Excerpts from a dataset
________________________
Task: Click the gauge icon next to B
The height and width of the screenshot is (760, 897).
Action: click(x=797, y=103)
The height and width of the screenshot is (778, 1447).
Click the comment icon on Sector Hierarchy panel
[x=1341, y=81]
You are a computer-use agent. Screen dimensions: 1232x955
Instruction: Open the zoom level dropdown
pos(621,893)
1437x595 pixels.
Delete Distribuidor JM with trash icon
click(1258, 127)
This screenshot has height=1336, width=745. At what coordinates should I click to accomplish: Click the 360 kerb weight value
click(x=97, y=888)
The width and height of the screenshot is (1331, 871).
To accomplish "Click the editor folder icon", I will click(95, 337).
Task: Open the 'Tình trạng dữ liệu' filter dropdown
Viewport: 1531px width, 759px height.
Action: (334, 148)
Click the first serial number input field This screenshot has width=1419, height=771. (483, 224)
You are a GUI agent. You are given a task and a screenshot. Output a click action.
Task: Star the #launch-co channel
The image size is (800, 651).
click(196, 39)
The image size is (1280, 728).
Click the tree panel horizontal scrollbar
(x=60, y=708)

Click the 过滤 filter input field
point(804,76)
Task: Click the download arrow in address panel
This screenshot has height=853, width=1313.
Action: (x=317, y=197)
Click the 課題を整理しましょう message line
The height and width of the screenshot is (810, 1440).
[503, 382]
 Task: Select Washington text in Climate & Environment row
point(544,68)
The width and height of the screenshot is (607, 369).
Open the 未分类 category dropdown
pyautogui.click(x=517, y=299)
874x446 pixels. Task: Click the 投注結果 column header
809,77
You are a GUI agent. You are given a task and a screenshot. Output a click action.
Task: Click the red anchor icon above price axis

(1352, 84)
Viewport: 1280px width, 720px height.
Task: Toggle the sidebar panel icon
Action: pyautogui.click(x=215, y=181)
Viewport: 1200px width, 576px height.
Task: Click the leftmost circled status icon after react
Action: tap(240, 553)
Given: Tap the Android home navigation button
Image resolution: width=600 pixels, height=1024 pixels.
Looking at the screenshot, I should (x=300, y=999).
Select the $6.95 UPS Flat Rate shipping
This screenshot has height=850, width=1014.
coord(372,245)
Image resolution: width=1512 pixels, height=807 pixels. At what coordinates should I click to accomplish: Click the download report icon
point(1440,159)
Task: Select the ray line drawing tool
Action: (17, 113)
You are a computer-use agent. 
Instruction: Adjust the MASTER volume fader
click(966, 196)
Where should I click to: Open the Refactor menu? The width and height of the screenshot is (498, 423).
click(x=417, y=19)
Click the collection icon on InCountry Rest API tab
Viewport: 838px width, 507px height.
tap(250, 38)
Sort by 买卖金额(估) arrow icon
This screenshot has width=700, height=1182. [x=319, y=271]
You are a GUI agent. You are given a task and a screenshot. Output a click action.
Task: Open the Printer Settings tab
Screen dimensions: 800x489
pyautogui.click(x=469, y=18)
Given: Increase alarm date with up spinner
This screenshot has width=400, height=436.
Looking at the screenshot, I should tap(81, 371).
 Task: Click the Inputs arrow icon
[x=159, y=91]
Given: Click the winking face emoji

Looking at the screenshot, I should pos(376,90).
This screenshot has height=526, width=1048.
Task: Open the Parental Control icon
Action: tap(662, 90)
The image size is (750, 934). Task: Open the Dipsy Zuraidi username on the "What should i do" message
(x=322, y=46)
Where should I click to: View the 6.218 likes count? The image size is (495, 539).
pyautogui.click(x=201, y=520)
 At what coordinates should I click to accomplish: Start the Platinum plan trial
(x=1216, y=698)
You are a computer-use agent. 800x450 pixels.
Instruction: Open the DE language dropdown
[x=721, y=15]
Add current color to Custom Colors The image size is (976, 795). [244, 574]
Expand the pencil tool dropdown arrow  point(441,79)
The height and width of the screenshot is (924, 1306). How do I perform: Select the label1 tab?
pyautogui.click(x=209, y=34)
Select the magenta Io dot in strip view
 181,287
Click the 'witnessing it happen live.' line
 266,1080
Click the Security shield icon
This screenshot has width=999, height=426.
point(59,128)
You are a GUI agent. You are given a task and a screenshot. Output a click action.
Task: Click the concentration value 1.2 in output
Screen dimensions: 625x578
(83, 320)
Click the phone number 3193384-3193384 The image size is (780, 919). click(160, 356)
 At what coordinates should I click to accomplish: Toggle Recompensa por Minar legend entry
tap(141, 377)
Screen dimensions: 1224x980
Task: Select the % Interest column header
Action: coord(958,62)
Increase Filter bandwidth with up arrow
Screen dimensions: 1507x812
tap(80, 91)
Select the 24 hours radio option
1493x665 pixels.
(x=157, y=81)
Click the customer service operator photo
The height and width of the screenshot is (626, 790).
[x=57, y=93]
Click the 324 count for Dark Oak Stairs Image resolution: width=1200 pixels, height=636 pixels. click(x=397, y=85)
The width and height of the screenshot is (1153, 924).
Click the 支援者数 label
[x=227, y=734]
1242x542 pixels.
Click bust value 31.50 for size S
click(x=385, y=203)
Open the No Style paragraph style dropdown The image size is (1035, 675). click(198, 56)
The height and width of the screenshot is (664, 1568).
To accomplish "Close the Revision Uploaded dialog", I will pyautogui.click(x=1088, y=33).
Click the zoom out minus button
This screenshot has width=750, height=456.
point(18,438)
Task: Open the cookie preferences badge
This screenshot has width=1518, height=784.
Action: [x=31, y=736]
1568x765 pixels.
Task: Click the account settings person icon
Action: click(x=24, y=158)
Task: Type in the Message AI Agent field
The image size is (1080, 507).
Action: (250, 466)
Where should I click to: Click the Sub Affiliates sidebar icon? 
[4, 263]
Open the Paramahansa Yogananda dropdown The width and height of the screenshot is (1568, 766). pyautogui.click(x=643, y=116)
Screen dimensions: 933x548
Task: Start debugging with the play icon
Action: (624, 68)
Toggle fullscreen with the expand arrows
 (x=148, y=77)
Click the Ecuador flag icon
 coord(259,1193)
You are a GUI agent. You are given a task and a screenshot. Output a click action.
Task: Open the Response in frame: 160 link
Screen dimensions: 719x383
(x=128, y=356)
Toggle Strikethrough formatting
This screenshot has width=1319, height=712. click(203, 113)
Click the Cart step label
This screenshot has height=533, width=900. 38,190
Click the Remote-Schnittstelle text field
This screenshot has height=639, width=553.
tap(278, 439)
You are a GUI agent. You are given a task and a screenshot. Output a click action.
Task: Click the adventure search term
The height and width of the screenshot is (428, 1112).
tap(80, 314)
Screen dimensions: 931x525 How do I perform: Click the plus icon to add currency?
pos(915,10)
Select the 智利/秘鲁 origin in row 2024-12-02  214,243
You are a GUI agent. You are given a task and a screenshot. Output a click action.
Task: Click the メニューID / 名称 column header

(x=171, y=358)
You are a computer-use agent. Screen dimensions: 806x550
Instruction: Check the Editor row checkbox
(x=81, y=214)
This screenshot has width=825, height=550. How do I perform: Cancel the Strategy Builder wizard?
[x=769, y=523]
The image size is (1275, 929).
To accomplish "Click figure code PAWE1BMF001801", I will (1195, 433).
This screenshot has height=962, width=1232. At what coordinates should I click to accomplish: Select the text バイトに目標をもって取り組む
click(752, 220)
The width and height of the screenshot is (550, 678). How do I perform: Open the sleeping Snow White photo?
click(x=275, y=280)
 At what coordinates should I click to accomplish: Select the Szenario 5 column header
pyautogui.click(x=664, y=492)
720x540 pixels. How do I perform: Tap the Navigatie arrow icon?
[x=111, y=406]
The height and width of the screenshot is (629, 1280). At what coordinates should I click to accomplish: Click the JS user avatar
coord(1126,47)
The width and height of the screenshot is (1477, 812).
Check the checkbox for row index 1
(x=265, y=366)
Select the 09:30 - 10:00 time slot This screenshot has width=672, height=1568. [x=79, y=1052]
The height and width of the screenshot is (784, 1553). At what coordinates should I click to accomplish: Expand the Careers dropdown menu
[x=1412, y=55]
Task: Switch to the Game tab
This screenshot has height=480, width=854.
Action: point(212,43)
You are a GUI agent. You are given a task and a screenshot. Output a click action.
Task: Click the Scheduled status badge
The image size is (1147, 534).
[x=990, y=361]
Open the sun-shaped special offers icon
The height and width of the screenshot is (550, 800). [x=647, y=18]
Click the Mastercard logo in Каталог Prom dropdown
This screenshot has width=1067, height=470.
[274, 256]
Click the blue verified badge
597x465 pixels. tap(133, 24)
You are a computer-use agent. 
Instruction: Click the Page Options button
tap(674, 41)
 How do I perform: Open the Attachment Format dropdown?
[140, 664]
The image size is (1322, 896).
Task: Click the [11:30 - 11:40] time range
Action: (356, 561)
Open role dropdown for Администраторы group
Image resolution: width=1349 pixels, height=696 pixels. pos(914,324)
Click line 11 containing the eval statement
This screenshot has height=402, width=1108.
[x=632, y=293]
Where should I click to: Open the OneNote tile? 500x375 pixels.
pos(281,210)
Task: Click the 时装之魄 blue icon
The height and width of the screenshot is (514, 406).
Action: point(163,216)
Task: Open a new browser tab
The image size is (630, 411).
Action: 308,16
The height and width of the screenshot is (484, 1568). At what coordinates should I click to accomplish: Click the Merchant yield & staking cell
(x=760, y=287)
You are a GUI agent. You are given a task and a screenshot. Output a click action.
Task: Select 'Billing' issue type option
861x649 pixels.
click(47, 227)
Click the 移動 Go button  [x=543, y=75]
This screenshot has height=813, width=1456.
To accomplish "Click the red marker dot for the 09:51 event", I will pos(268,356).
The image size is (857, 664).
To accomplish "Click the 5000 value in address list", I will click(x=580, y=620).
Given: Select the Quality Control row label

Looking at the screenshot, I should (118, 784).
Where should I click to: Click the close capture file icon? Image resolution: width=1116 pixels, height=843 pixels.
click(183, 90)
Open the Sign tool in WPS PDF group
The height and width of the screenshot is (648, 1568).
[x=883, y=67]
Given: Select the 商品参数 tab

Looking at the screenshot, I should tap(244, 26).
________________________
**Exercise prompt**. Copy each line of the data that includes the word "address".

**Written answer**.
Task: Click the download arrow in address panel
To accomplish "Click the 5000 value in address list", I will click(x=580, y=620).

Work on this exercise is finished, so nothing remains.